Stranger Things season 3 continues to be the internet-breaker it's always been, but recently, the beloved series has become a cause célèbre for a different reason: the new season included a notable error that slipped right past most viewers' eyes.
Don't fret too much, friends — we aren't diving deep into major Stranger Things season 3 spoilers, but we will touch on some general story points from here on out. You've been warned!
Extremely perceptive Stranger Things fans spotted a continuity error during the fifth episode of the third season, which hit Netflix on July 4. The episode, entitled "Chapter Five: The Flayed," sees Nancy (Natalia Dyer), Jonathan (Charlie Heaton), Mike (Finn Wolfhard), Eleven (Millie Bobby Brown), Lucas (Caleb McLaughlin), Will (Noah Schnapp), and Max (Sadie Sink) head to the hospital where Nancy plans on visiting Doris Driscoll (Peggy Miley), a woman linked to the season's big supernatural threat. While Nancy is busy investigating, the teens hang out in the waiting room, where Eleven uses her psionic powers to short-circuit the hospital vending machine and give Mike and Lucas a ton of snacks to share. Trying to win Eleven back after he acted like a real jerk to her, Mike gives her a few M&M's as a peace offering. Included in the colorful handful of chocolate candies is a red one — a color of M&M that didn't exist in 1985 when Stranger Things season 3 takes place.
Those born in the time when red M&M's have always been a thing probably aren't aware of the fact that Mars Inc., the makers of the candy-shell-coated chocolates, actually discontinued that particular shade of M&M in the 1970s and didn't bring it back until 1987 — two years after the time Stranger Things' third season is set.
The reason for the discontinuation was the "red dye scare," which came in 1976 after the Food and Drug Administration published a study linking Red Dye #2 and Red Dye #4 to cancer and ruled that red dyes were not safe for consumption.

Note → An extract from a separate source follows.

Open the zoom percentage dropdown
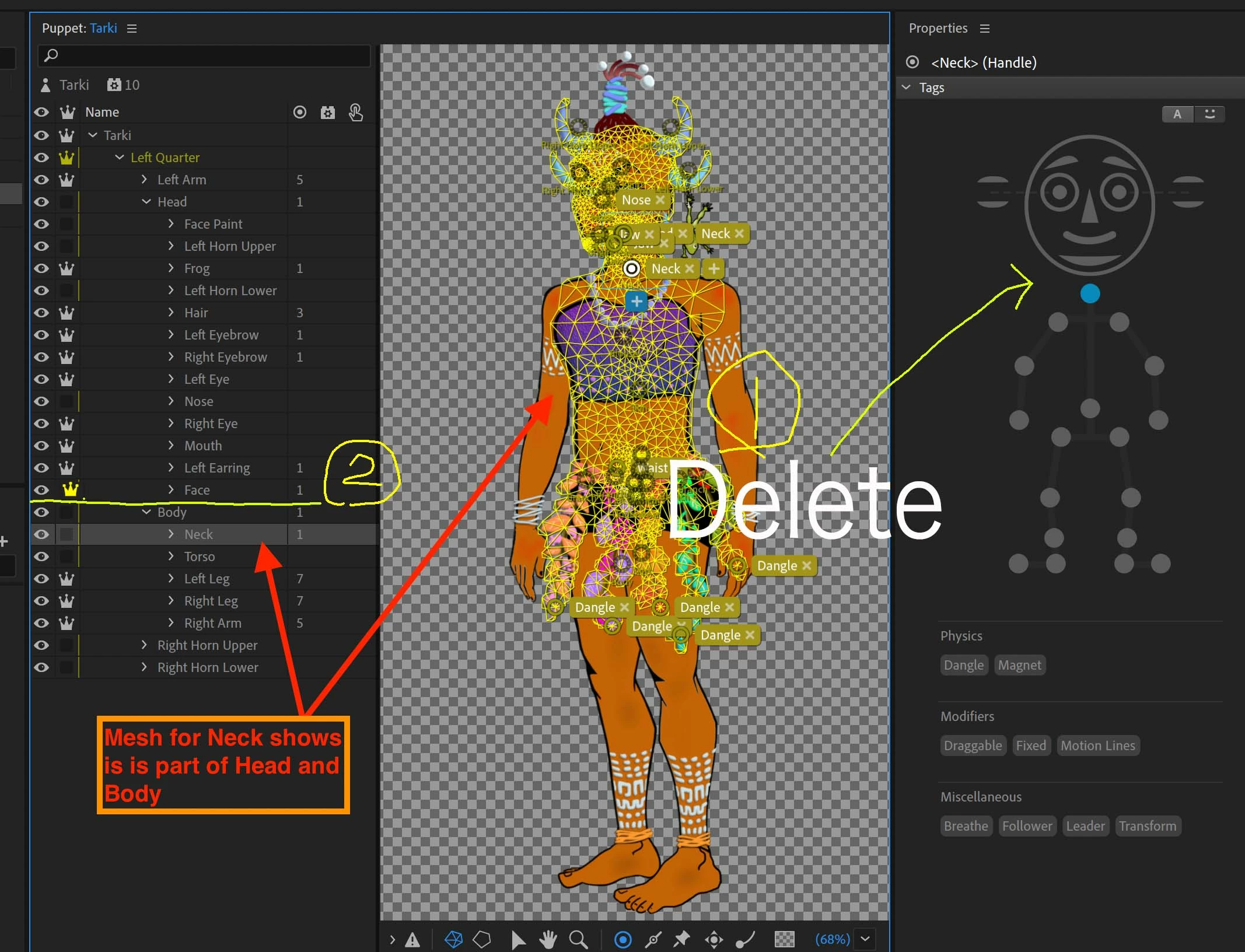The height and width of the screenshot is (952, 1245). click(865, 939)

Though Mars used a different red food dye to make its red M&M's, the company nonetheless replaced the red color with orange shortly after the FDA made its ruling in efforts to ease the public's mind, avoid consumer confusion, and keep business booming. Eleven years later, red M&M's came back.
So unless Mike has some kind of power we don't know about, there's no way the red M&M he gave Eleven could have existed in 1985... unless Hawkins Memorial Hospital hadn't restocked its vending machine in almost a decade.

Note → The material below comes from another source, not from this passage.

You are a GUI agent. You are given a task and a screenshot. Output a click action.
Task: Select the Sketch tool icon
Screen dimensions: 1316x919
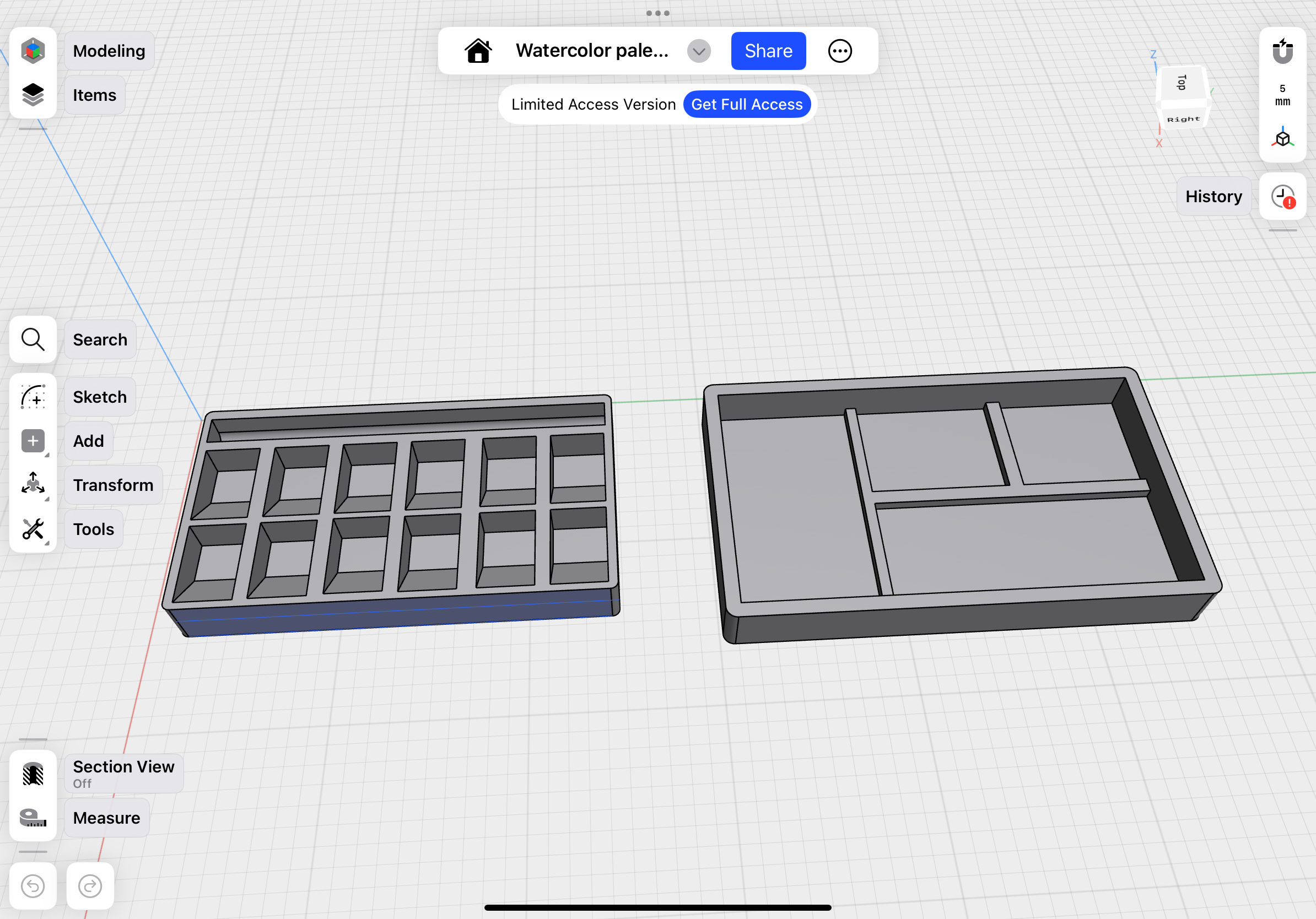33,397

This goof-up isn't nearly as distracting as Game of Thrones' infamous coffee cup gaffe that happened during its long-awaited eighth and final season. That incident involved a paper coffee cup (believed to be from Starbucks but really from a local café in Northern Ireland where the series was shooting) making it into the final cut of a scene without anyone noticing. When fans spotted the cup — which wasn't hard to miss considering it was in plain sight — they set social media ablaze with hot takes on the mistake. Many criticized the Game of Thrones production team for missing the cup, while others could hardly believe a series with such a massive crew and an enormous budget were oblivious to a coffee cup sitting on a table... in a castle.. during an era where no one in the country was drinking coffee and paper cups had yet to be invented. Others were furious over the fact that they had waited a year and a half for Thrones season 8, only to be subjected to such an egregious error.
Comparatively, this blip in Stranger Things is small potatoes. The series gets so much right about the 1980s — from the soundtrack to the attire to the lingo to references to Heathers, Ghostbusters, Back to the Future, The NeverEnding Story, and more — so this one error is definitely outweighed by everything else. And though Netflix and the Stranger Things team have yet to address the mistake, M&M's themselves have offered their own explanation for it all: "Clearly, in 1985 Red M&M's were around.... in the Upside Down."